As you can see, it looks like a TList, except for:

1) Property OwnObjects:boolean - Specifies if objects should be disposed when TPolymorphicList.clear or TPolymorphicList.free are called. Default=FALSE (that is, someone will come to pickup objects after they are loaded).

2) OnCreatePersistent event- TComponent.Create() is virtual, so calling a TComponentClass.Create() will call the correct TComponent descendant constructor. Unfortunately, the constructor TPersistent.Create is static. Calling TPersistentClass.Create allways calls TPersistent.Create, even if a TPersistent descendent redefines this method. In other words, TPolymorphicList cannot call the correct object constructor because it has no VMT entry.

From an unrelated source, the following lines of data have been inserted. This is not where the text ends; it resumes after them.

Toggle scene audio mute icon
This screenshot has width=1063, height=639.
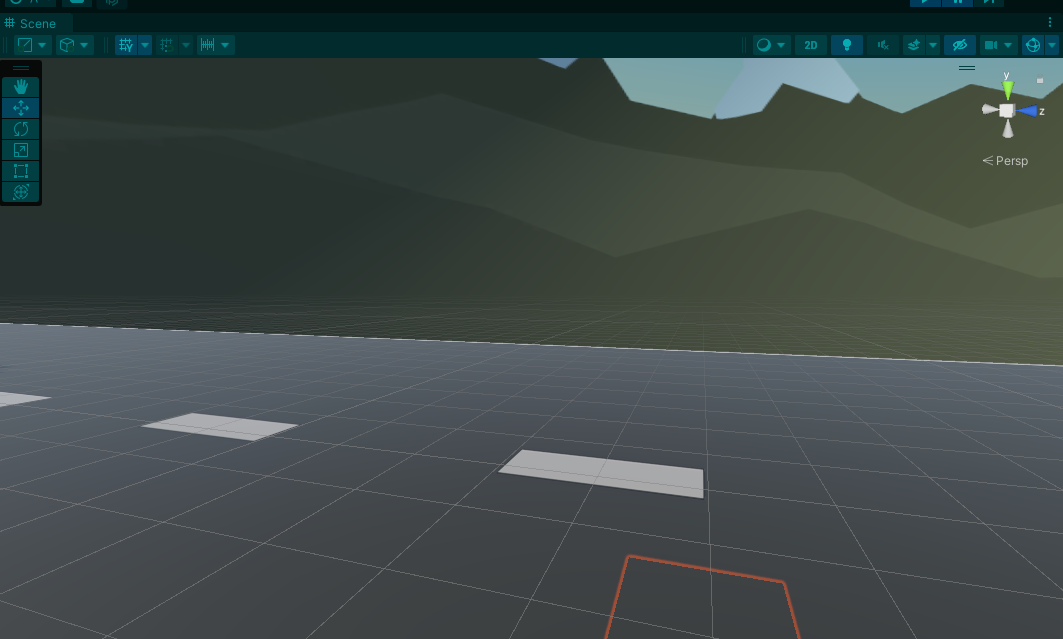[x=882, y=45]
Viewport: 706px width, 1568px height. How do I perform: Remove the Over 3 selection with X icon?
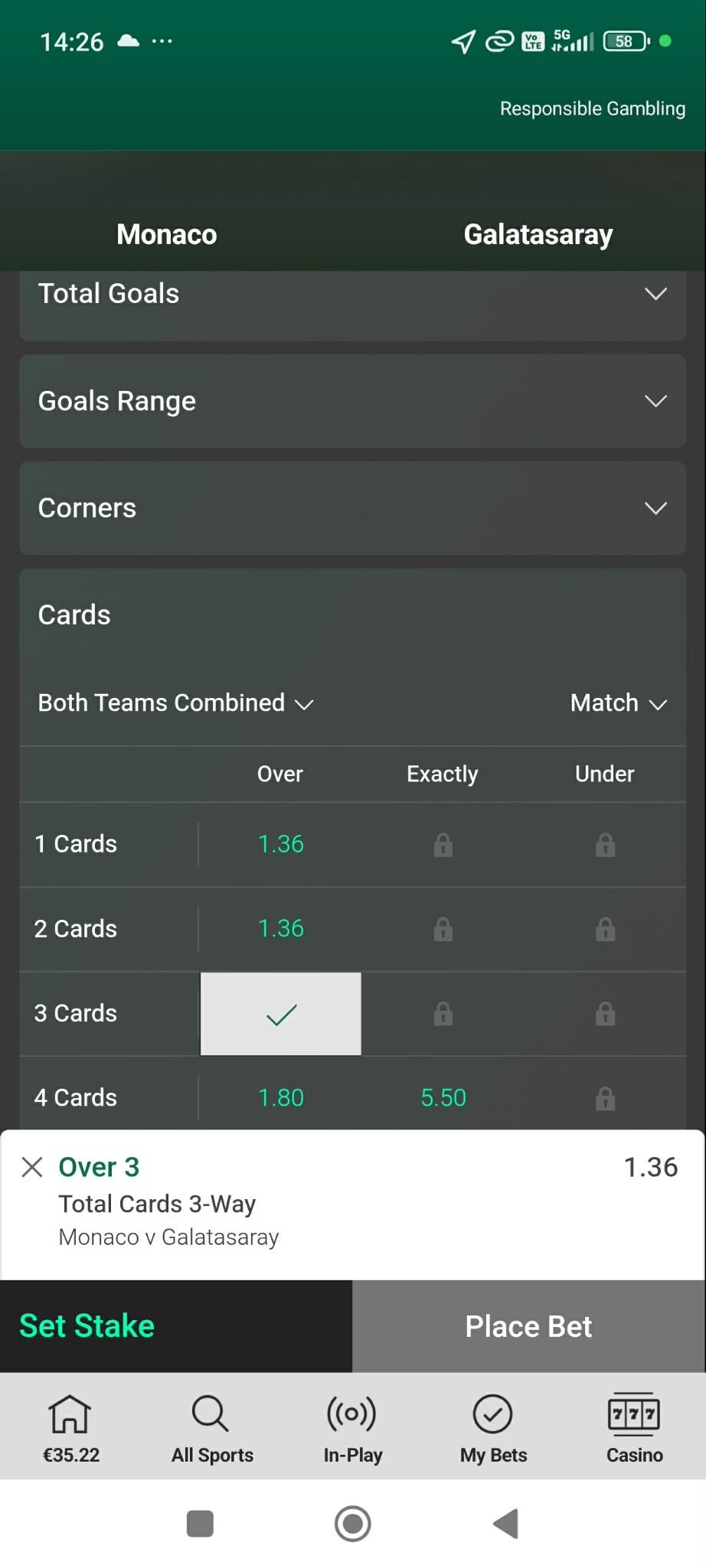(32, 1167)
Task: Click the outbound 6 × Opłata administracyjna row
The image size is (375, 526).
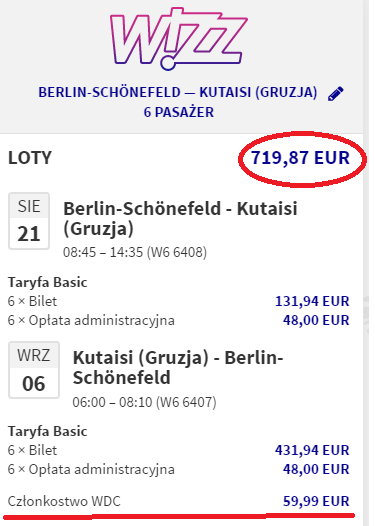Action: tap(179, 320)
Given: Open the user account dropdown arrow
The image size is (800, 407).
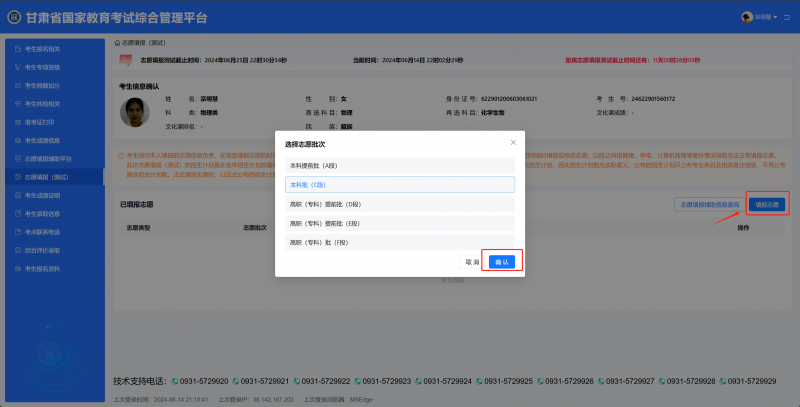Looking at the screenshot, I should point(775,17).
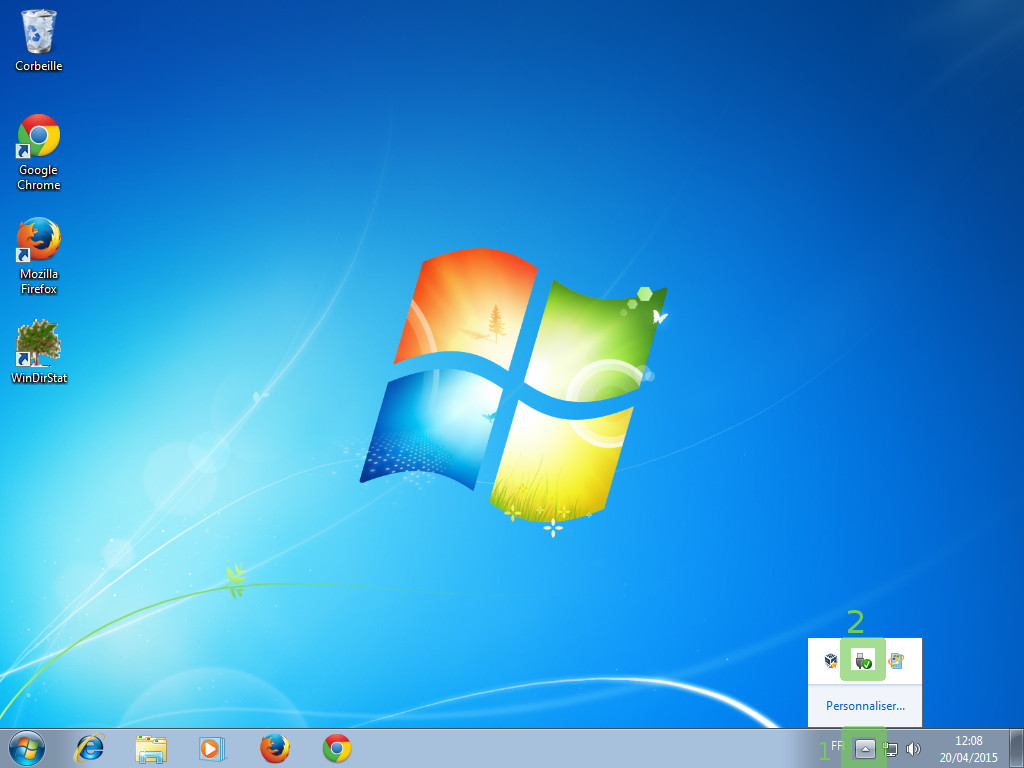Open the FR language input selector

point(837,748)
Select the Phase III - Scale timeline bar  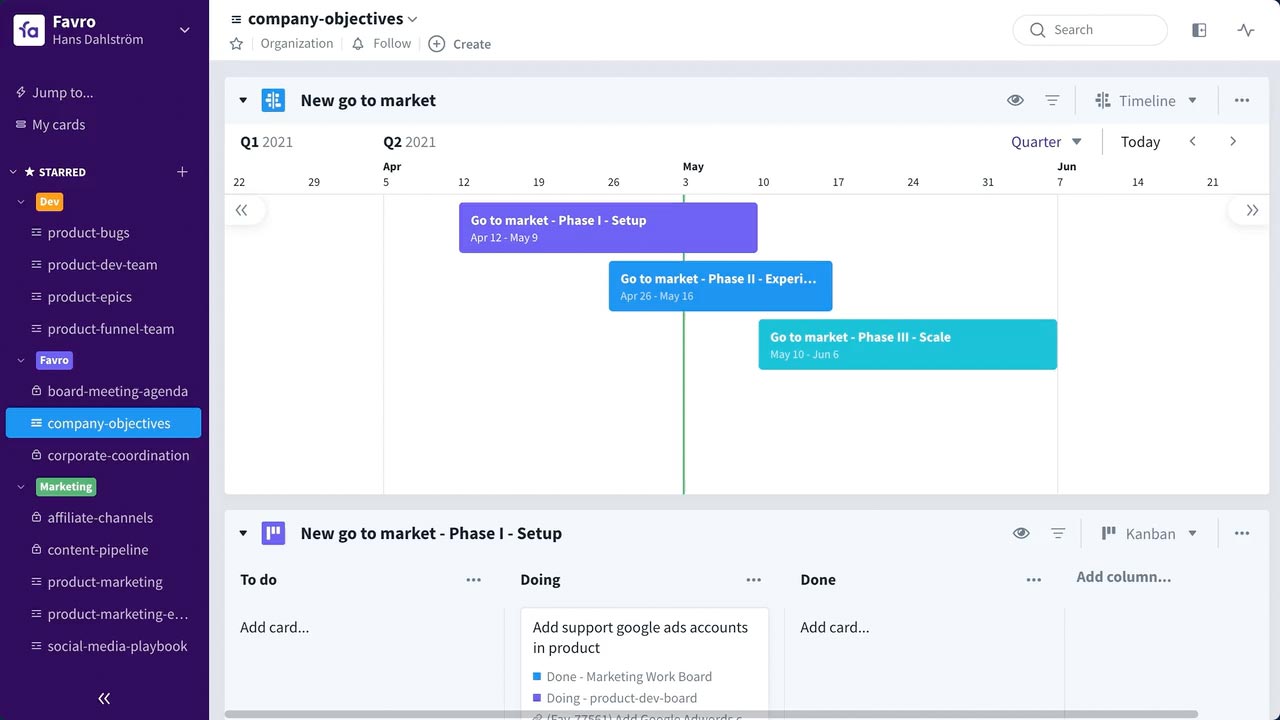(x=907, y=345)
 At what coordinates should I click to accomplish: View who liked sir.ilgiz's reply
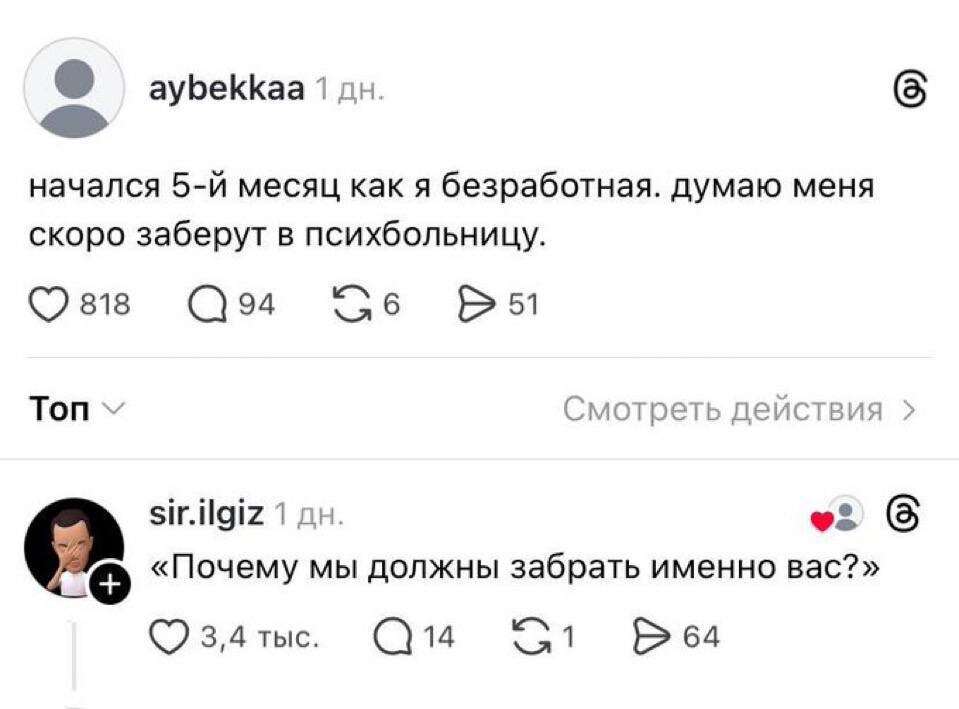tap(836, 519)
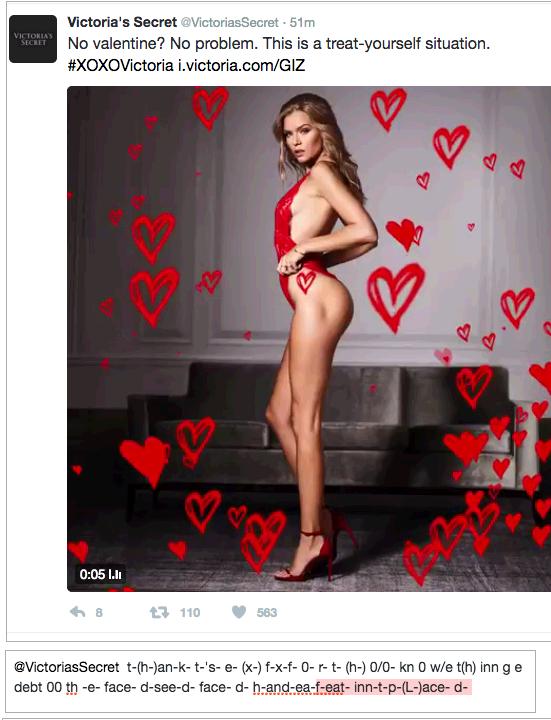551x720 pixels.
Task: Click the tweet text 'No valentine? No problem.'
Action: 163,44
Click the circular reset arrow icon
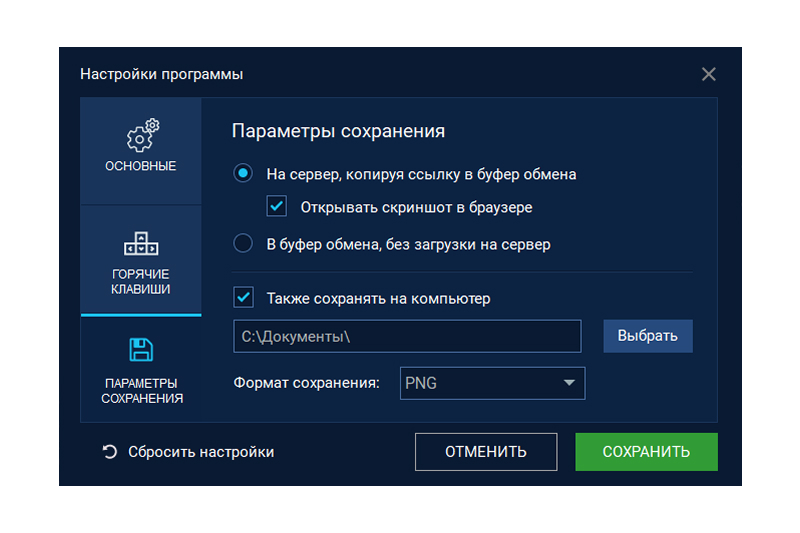This screenshot has height=533, width=800. 110,452
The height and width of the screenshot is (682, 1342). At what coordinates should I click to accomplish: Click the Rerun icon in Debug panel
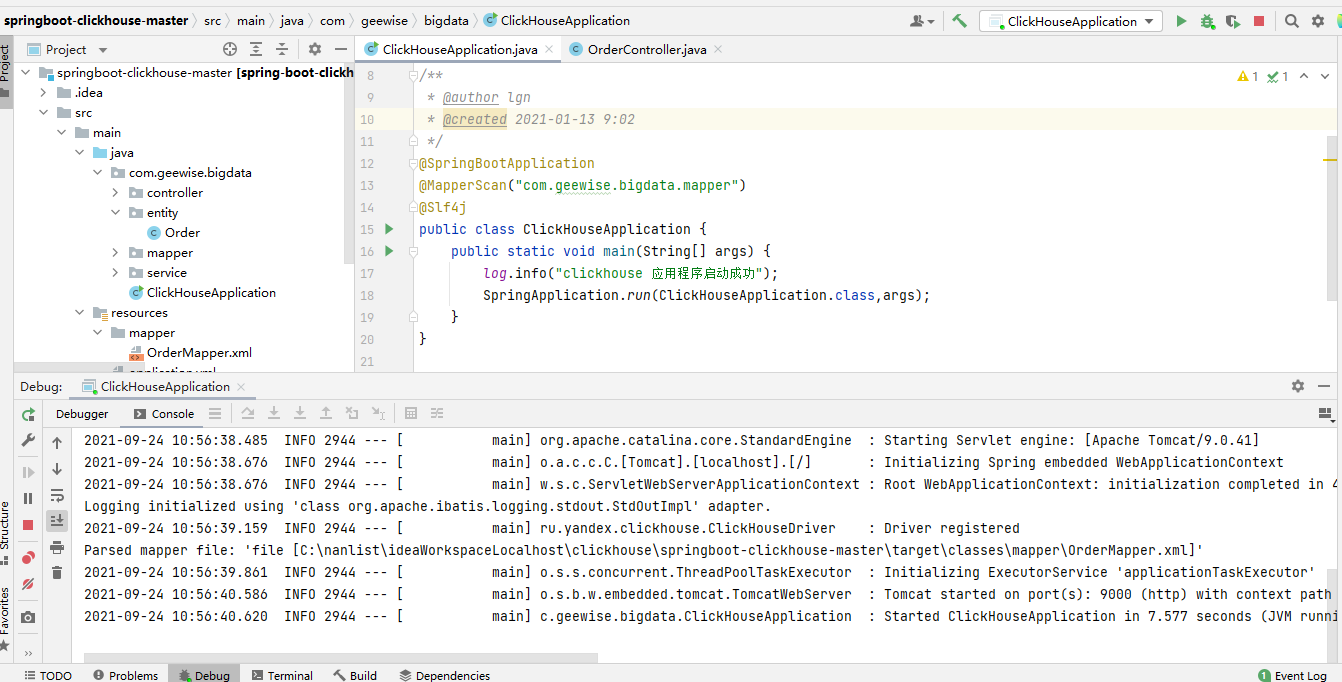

I would like to have a class between TPersistent and TComponent, with no fields and a virtual constructor. But since there isn't, I used an event to allow the user (you) to call the correct Create method. In most cases, handling is simple:

procedure TForm1.PolyList1CreatePersistent(Sender: TObject;
  C: TPersistentClass; var aObj:TPersistent);
  if C=TMyPersistent1 then aObj:=TMyPersistent1.Create
  else if C=TMyPersistent2 then aObj:=TMyPersistent2.Create;
  //no need to test for TMyComponent, since the correct 
  //TcomponentClass.Create() gets called automaticaly (it's virtual).

if this event is not handled or aObj is not created, the TPersistent.Create is used. This can lead to problems if the object does important initialization during a it's own redefined Create.

3) Procedures SaveToStream(St:TStream) and ReadFromStream(St:TStream) do what you are thinking. Use them to store your objects to files, database blob fields etc.

Know problems:

known problems in the current release (1.0):

1- Will not restore events correctly. In fact you will get a GPF if your object has an assigned event property .

2- Will not restore TWinControl components correctly. The problem here seams to be restoring the Parent. I tried to undestand classes.pas, but run out of patience.

3- Will not call the correct TPersistent descendent constructor automatically. I can't see how it can be done, since TPersistent.Create is static (if you have any ideas, I'd like to hear). You will have to handle the OnCreatePersistent event to call YourObject.Create.

Any help with these problems is welcome.


Full source code is available for free. Of course, no warranty.. use at your own risk .. etc..

Support: None. No "newbie" questions, please. Full source code is available, so you can help yourself. However, I do accept - and welcome - corrections and additions to the component.